From the records below, set down exactly the lines starting with the line that contains "Given: Click the 'Możliwość" and going on through the line that contains "Task: Click the 全ロック button". Nothing else is wanted.

• [Entries shown]:

::::::

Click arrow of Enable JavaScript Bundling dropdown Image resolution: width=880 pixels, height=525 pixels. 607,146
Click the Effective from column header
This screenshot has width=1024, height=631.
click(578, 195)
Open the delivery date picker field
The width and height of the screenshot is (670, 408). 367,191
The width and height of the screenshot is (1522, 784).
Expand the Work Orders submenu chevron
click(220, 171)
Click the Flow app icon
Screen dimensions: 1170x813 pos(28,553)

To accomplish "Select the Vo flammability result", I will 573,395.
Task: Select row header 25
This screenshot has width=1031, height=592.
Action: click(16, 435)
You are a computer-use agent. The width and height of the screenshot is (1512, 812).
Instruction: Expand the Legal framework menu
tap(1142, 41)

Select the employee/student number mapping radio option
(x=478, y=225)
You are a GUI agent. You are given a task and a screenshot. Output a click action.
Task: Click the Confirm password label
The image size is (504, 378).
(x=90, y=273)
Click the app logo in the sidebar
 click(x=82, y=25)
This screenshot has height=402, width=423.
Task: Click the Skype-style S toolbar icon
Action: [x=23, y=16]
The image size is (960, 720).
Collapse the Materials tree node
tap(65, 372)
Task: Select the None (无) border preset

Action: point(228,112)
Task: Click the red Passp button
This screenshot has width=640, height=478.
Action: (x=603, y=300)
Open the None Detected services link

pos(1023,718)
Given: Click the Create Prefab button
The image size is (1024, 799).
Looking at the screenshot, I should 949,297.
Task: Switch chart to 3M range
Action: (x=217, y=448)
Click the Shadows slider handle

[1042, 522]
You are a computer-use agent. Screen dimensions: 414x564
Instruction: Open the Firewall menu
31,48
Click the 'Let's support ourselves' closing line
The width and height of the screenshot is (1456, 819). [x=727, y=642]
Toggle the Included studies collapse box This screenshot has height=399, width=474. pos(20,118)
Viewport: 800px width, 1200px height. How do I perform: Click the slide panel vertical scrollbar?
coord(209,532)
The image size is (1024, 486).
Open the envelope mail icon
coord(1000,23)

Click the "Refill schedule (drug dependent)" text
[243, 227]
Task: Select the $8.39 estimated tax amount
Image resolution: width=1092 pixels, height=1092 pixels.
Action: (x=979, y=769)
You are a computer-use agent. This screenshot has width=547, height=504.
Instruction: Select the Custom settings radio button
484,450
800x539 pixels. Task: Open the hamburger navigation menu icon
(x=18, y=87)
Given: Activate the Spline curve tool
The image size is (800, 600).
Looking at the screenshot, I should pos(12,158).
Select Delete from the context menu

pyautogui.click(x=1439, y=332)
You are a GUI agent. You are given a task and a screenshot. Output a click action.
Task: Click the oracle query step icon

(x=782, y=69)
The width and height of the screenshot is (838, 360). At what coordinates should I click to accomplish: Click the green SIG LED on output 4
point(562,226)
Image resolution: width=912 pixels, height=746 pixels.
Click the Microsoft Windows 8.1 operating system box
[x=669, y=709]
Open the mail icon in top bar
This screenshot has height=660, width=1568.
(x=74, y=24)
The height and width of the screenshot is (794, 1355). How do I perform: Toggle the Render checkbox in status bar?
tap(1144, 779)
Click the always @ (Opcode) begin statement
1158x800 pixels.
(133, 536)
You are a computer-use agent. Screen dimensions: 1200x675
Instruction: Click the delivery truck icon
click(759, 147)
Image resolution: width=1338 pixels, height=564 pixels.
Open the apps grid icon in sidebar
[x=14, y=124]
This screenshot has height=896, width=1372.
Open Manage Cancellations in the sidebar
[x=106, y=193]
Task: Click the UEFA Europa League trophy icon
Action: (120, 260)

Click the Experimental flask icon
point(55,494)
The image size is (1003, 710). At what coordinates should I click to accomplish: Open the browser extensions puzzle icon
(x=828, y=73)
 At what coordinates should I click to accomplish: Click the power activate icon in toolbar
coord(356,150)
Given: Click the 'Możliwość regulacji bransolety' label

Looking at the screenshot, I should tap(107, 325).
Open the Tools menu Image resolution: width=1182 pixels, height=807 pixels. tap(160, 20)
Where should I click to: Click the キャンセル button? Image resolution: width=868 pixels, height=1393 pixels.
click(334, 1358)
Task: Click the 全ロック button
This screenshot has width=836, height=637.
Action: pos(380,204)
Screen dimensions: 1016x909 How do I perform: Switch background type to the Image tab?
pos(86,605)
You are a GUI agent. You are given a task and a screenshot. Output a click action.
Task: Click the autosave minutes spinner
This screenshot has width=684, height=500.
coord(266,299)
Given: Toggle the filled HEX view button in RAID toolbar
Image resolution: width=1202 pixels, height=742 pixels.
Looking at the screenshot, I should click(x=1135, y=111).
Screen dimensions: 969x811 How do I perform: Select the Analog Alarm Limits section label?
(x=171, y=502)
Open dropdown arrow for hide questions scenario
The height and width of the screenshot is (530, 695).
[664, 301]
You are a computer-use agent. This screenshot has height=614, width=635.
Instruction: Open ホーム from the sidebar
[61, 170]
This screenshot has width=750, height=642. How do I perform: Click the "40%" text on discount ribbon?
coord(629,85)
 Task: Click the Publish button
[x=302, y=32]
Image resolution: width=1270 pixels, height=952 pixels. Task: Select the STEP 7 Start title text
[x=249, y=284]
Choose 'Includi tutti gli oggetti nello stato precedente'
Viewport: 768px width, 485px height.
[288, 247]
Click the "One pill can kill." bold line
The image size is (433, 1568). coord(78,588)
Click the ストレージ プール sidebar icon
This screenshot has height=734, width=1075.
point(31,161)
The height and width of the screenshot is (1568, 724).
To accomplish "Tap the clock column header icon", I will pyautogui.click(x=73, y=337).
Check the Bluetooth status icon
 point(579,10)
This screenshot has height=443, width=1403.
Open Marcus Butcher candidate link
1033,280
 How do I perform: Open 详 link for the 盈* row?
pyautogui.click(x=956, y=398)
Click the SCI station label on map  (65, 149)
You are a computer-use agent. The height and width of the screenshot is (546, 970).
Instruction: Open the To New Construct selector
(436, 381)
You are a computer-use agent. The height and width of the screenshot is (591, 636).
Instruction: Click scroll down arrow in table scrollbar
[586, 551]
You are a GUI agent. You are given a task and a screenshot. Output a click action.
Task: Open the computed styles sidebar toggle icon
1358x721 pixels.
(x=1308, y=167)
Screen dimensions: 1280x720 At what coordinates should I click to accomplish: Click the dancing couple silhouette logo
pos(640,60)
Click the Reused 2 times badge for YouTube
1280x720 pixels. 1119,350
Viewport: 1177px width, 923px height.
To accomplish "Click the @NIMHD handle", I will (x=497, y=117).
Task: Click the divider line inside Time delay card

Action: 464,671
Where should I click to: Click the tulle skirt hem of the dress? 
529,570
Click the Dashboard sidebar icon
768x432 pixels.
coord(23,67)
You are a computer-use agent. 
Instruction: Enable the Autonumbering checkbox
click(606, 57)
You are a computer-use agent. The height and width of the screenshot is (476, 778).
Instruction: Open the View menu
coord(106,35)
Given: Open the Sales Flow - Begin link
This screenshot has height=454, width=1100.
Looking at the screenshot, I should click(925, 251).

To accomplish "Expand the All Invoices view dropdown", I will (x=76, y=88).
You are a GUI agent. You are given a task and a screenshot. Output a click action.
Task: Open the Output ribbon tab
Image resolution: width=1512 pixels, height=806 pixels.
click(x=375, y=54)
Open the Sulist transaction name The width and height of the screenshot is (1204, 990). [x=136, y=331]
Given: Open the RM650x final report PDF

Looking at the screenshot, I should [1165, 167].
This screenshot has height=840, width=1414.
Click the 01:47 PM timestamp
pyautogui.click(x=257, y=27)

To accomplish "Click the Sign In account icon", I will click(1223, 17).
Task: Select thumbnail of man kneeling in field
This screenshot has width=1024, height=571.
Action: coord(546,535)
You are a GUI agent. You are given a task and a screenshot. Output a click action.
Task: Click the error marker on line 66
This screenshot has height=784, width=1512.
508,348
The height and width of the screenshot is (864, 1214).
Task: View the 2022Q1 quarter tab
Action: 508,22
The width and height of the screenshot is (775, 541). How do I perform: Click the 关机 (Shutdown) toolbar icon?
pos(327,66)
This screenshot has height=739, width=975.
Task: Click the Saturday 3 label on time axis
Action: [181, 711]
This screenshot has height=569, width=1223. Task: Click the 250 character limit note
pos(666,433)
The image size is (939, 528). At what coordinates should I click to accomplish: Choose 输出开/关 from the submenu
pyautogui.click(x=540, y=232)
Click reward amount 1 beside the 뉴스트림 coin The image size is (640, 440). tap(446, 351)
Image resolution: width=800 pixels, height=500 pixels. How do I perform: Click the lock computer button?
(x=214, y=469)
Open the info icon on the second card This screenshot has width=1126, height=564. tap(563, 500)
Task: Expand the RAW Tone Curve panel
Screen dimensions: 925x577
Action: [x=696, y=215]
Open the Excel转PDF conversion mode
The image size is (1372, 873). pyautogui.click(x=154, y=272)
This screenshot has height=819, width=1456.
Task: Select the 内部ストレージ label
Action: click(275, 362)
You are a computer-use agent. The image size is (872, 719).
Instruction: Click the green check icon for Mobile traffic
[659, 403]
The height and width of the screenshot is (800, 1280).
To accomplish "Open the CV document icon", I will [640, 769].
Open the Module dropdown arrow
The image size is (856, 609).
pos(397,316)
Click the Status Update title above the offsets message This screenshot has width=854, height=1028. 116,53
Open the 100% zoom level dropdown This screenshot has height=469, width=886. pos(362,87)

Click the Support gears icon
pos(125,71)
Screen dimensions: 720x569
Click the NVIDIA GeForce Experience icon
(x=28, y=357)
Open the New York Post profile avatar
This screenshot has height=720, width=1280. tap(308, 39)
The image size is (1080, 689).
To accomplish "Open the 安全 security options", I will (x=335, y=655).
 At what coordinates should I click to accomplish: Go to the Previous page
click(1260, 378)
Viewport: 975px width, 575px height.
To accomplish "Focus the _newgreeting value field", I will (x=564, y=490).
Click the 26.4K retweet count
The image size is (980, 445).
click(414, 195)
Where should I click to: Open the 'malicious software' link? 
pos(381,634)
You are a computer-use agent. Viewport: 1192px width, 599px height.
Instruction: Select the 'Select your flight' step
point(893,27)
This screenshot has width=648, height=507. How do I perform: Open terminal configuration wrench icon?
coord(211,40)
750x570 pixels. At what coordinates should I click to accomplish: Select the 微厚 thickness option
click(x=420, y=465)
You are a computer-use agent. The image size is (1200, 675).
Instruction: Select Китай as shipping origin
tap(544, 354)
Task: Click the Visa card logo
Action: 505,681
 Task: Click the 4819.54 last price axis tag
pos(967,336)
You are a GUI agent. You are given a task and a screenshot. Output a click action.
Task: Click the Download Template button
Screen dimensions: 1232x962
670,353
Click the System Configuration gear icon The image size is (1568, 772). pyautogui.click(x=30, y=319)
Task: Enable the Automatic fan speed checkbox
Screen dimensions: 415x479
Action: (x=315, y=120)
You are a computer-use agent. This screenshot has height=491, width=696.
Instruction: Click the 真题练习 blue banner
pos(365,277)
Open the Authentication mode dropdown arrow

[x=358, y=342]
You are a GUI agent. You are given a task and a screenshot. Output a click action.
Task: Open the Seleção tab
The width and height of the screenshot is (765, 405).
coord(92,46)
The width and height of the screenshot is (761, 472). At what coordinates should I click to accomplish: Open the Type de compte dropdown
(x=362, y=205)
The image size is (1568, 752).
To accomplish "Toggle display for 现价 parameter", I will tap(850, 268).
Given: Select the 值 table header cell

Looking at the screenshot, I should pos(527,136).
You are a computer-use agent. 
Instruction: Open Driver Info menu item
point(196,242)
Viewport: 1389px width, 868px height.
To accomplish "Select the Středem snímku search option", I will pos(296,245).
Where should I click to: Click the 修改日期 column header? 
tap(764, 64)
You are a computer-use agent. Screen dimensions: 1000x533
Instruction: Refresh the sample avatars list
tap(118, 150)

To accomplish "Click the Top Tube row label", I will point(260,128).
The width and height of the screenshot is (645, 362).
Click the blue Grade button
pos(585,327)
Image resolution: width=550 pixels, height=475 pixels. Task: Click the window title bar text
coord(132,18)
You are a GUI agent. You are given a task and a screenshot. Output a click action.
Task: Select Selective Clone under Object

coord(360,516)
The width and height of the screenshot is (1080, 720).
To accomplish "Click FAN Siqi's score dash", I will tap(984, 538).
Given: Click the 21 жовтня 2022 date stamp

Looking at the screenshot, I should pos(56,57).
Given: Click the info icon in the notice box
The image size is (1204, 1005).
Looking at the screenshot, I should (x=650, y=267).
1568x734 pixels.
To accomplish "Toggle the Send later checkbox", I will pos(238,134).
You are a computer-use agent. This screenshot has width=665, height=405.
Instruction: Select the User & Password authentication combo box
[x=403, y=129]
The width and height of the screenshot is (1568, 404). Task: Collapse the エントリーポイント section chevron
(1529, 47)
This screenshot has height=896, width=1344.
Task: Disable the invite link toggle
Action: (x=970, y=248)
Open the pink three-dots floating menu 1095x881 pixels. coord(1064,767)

::::::

• [Output for this task]:
Given: Click the 'Możliwość regulacji bransolety' label

Looking at the screenshot, I should tap(107, 325).
Open the Tools menu Image resolution: width=1182 pixels, height=807 pixels. tap(160, 20)
Where should I click to: Click the キャンセル button? Image resolution: width=868 pixels, height=1393 pixels.
click(334, 1358)
Task: Click the 全ロック button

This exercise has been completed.